Le notizie dall’Avana hanno riempito di ottimismo i colombiani in una domenica nella quale forse li hanno entusiasmati più i secondi posti di Rigoberto Urán nel Giro d’Italia e di Carlos Muñoz nelle 500 miglia di Indianapolis.
In ogni caso, l’accordo parziale del primo punto dell’agenda del negoziato per porre fine al conflitto, il tema agrario, ha conteso abbondantemente il primo posto nell’attenzione nazionale.
E dimostra che ci si può opporre agli avversari della pace che oggi, con questo risultato, ottengono un maggiore isolamento di fronte all’opinione pubblica e sempre più rimangono senza argomenti.
Dopo nove mesi esatti dall’installazione del tavolo e sei di conversazioni, questo 26 maggio è stato un giorno storico: per la prima volta le FARC e un governo convengono sulla necessità di una “Integrale riforma rurale” come è stato intitolato l’accordo “verso un nuovo campo colombiano”.
Ma non si tratta, facendo giustizia con la storia e come erroneamente hanno detto alcuni media, del primo accordo tra la guerriglia e lo stato. Fino ad oggi, e tenendo anche in conto la linea stabilita dalle due parti che “niente è concordato fino a quando tutto sia concordato”, l’unico patto è stato quello del “Cessate il fuoco, tregua e pace” firmato tra l’amministrazione di Betancur e le guerriglie di Marulanda il 28 marzo 1984.
“Verso un nuovo campo colombiano” permetterà, come ha annunciato il comunicato congiunto letto da due diplomatici, uno di Cuba e l’altro della Norvegia, garanti dei dialoghi, “di trasformare in modo radicale la realtà rurale” e contribuire in modo definitivo alla fine del conflitto armato che ha la sua principale sede nel campo colombiano.
A questo fine si puntualizzano sei casi: 1. Accesso e uso della terra. Terre improduttive. Legalizzazione della proprietà. Frontiera agricola e protezione delle zone di riserva; 2. Programmi di sviluppo centrati sul territorio; 3. Infrastrutture e adeguamento delle terre; 4. Sviluppo sociale: salute, educazione, casa, sradicamento della povertà; 5. Stimolo alla produzione agropastorale e all’economia solidale e cooperativa. Assistenza tecnica. Sussidi. Crediti. Creazione di entrate. Studi di mercato. Legalizzazione del lavoro; e 6. Politiche alimentari e nutrizionali.

** Esercizio breve A **
Riproduci fedelmente il tratto dei record che va dalla riga contenente "You are a GUI" fino alla riga contenente "Viewport: 600px width, 471px", entrambe comprese, tralasciando le immagini.
Il testo e i record sono materiali distinti e indipendenti tra loro.

** Record estratti **
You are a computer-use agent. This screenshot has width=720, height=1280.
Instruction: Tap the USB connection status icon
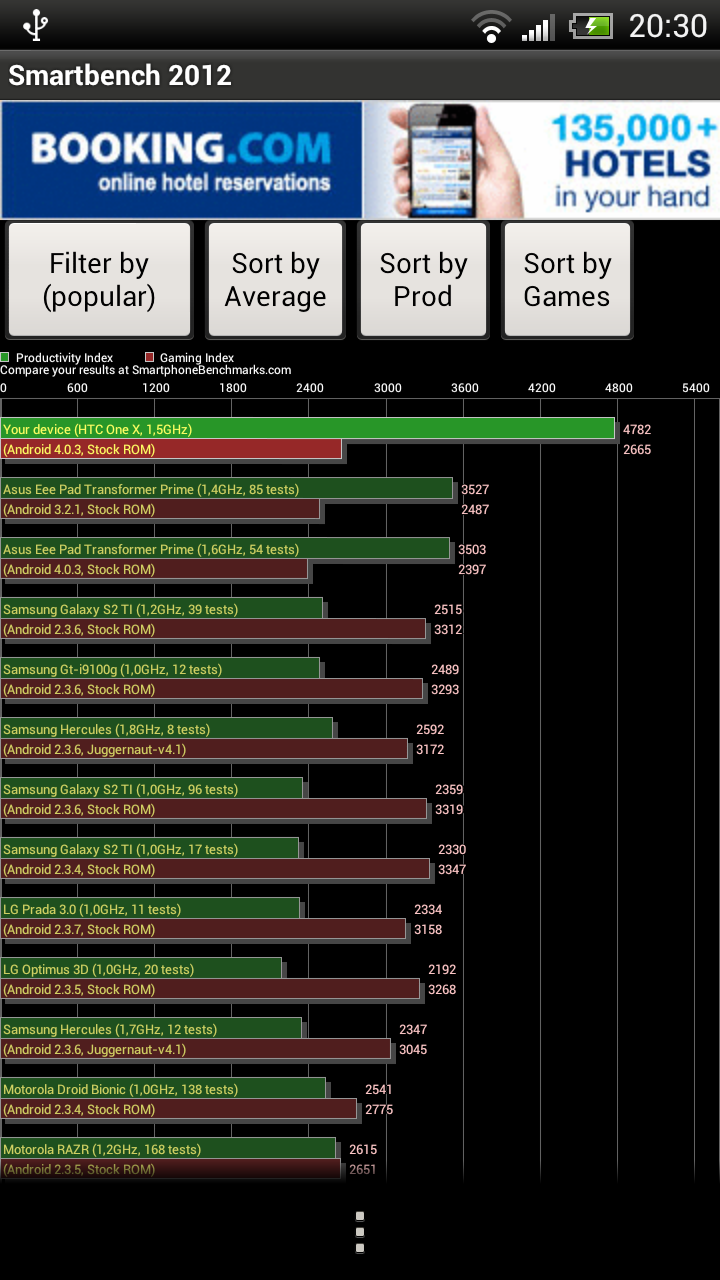click(36, 25)
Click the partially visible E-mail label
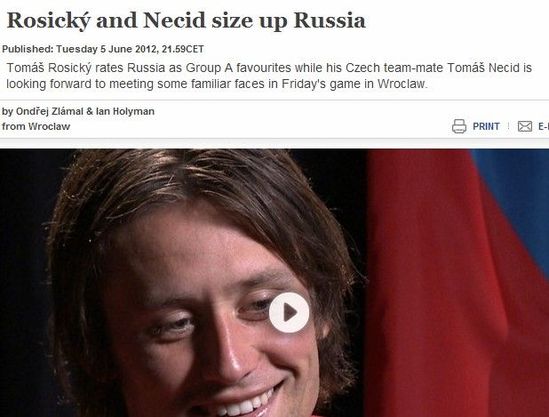 point(543,126)
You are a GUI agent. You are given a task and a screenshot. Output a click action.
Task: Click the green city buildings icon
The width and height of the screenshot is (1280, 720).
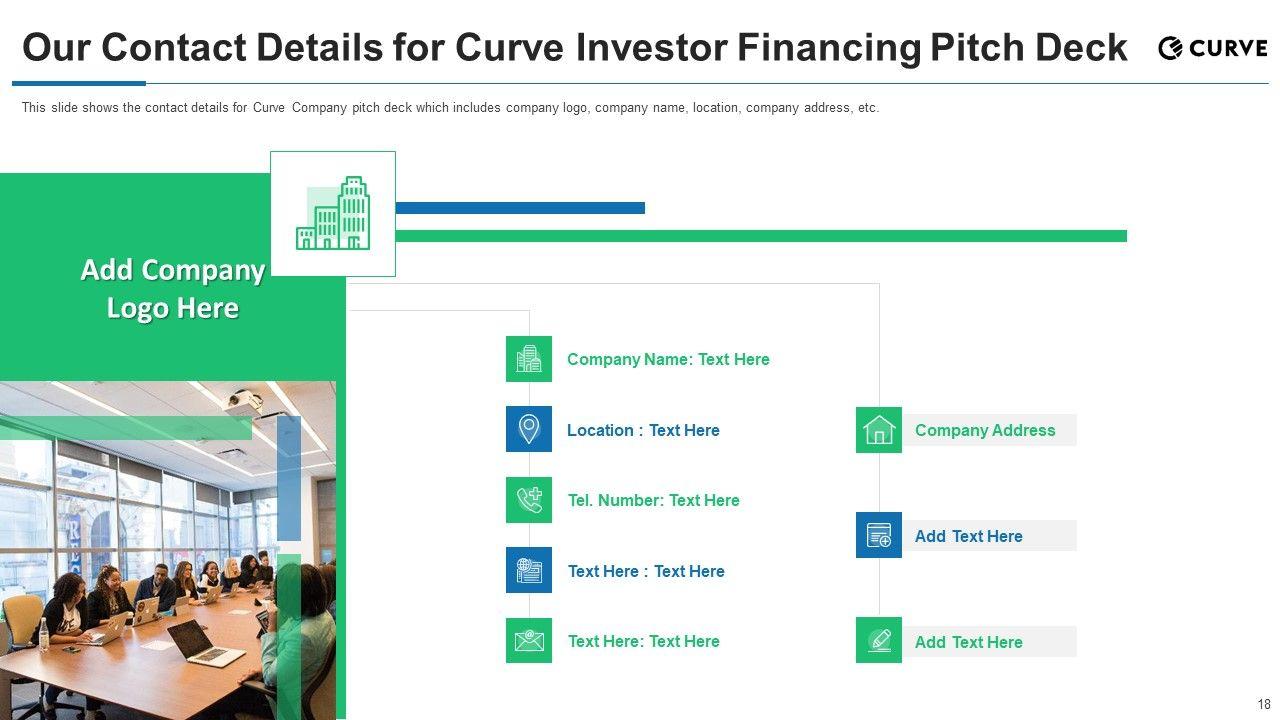[x=333, y=213]
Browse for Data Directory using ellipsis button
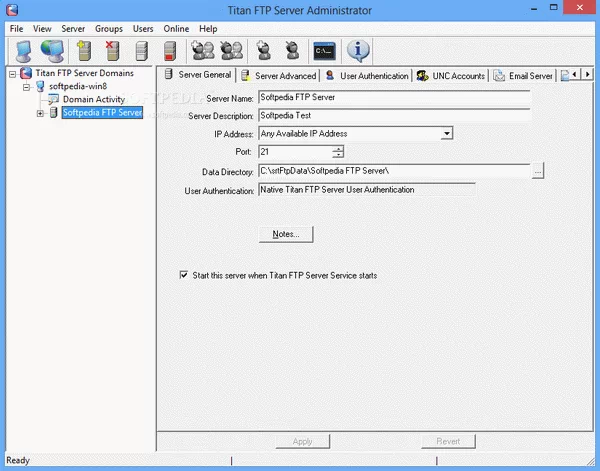Viewport: 600px width, 471px height. pyautogui.click(x=538, y=171)
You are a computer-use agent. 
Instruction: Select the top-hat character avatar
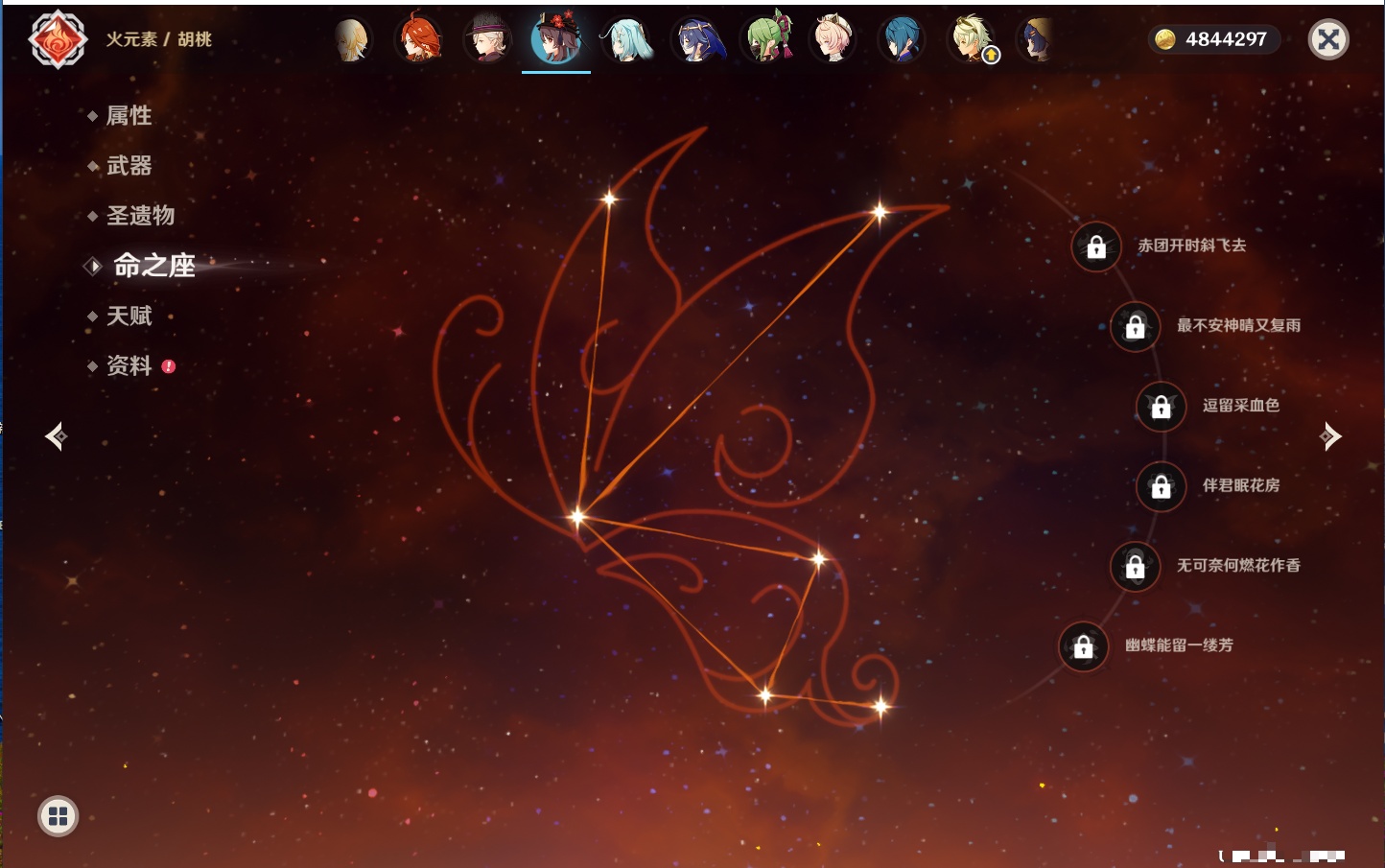coord(487,40)
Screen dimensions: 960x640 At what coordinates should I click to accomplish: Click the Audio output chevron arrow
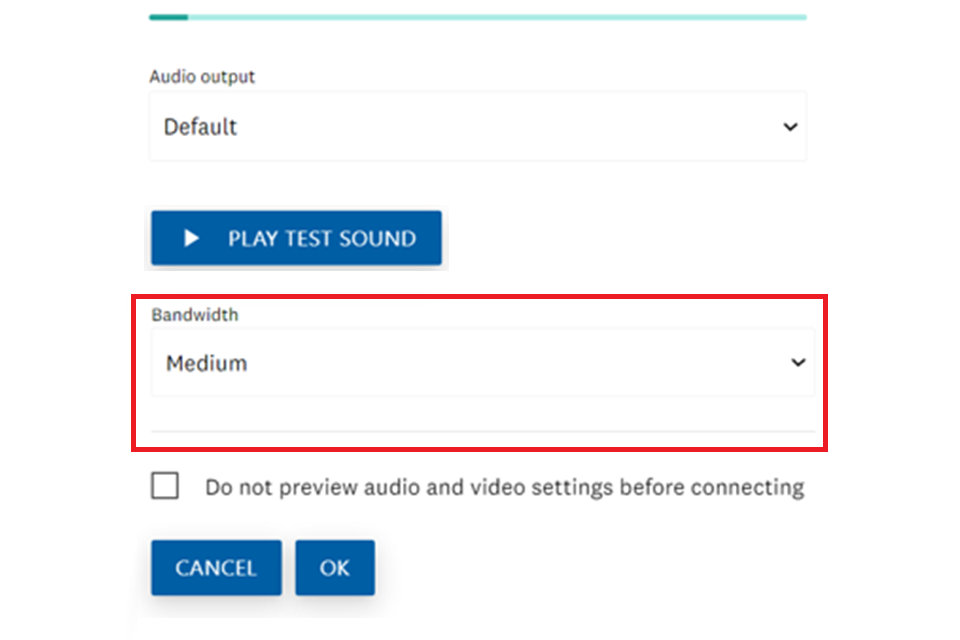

** Esercizio breve B **
Trascrivi alla lettera, dal testo sull'accordo agrario per la pace in Colombia, il tratto che va da "A questo fine" fino a "alimentari e nutrizionali.".

** Risultato atteso A **
You are a GUI agent. You are given a task and a screenshot. Output a click action.
Task: Click the green city buildings icon
The width and height of the screenshot is (1280, 720).
[x=333, y=213]
Browse for Data Directory using ellipsis button
Viewport: 600px width, 471px height. pyautogui.click(x=538, y=171)

** Risultato atteso B **
A questo fine si puntualizzano sei casi: 1. Accesso e uso della terra. Terre improduttive. Legalizzazione della proprietà. Frontiera agricola e protezione delle zone di riserva; 2. Programmi di sviluppo centrati sul territorio; 3. Infrastrutture e adeguamento delle terre; 4. Sviluppo sociale: salute, educazione, casa, sradicamento della povertà; 5. Stimolo alla produzione agropastorale e all’economia solidale e cooperativa. Assistenza tecnica. Sussidi. Crediti. Creazione di entrate. Studi di mercato. Legalizzazione del lavoro; e 6. Politiche alimentari e nutrizionali.